How to configure KMS encryption for EBS volume when Karpenter creates nodes in a Kubernetes cluster?

If your organization mandates the use of a Customer Managed KMS Key for EBS volume encryption, you might face permission issues while using Karpenter. Follow these steps to ensure deployment success:

Step 1: Update KMS Key Policy

  1. Go to Key Management Service: Open the AWS Management Console and navigate to the Key Management Service (KMS).

  2. Select your KMS key: Choose the relevant Customer Managed Key.

  3. Update the Key Policy:

    • Add the following policy block to the key policy.

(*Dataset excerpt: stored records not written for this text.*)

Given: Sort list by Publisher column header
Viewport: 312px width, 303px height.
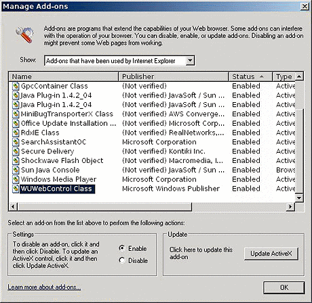Looking at the screenshot, I should (x=174, y=76).
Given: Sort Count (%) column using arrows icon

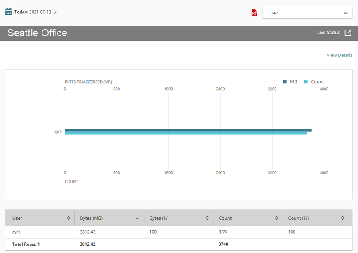Looking at the screenshot, I should [x=342, y=218].
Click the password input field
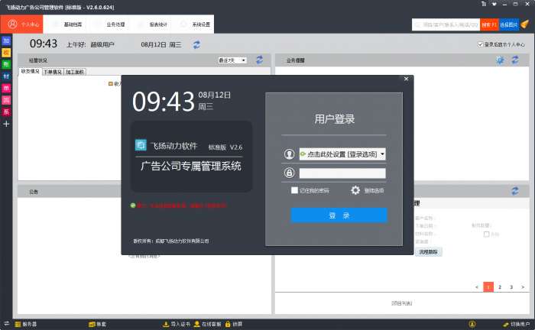 point(342,173)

    • Replace <WORKSPACE> with the name of your workspace.

    • Replace <ACCOUNT_ID> with the ACCOUNT ID of your AWS account.

{
  "Sid": "Allow use of the key",
  "Effect": "Allow",
  "Principal": {
    "AWS": "arn:aws:iam::<ACCOUNT_ID>:role/e6data-<WORKSPACE>-karpenter-oidc-role"
  },
  "Action": [
    "kms:Encrypt",
    "kms:Decrypt",
    "kms:ReEncrypt*",
    "kms:GenerateDataKey*",
    "kms:DescribeKey",
    "kms:CreateGrant"
  ],
  "Resource": "*"
}

Following these steps should resolve any permission issues and ensure that Karpenter can successfully create nodes with encrypted EBS volumes using your Customer Managed KMS Key.

  1. The format used for the ARN (arn:aws:iam::<ACCOUNT_ID>:role/e6data--karpenter-oidc-role) matches the OIDC role created through Terraform for Karpenter.

  2. If you have created the setup manually, you can replace the karpenter-oidc-role in the ARN with the name of the role you are using for Karpenter.

Benefits of Using Graviton Instances in Kubernetes Clusters

Q: Our organization has an SCP (Service Control Policy) that restricts the use of Graviton instances. Should we reconsider this policy?

A: Yes, it is advisable to review and potentially revise the SCP policy that restricts Graviton instances. These instances, powered by AWS's ARM-based processors, provide notable advantages in both cost and performance, which can be beneficial for your Kubernetes workloads.

Key Benefits of Graviton Instances:

  1. Cost Savings: Graviton instances typically offer lower pricing compared to x86-based instances, making them a more economical choice for running large-scale workloads.

  2. Enhanced Performance: Graviton instances often deliver superior performance, particularly in compute-intensive applications, due to their efficient processing power and memory bandwidth.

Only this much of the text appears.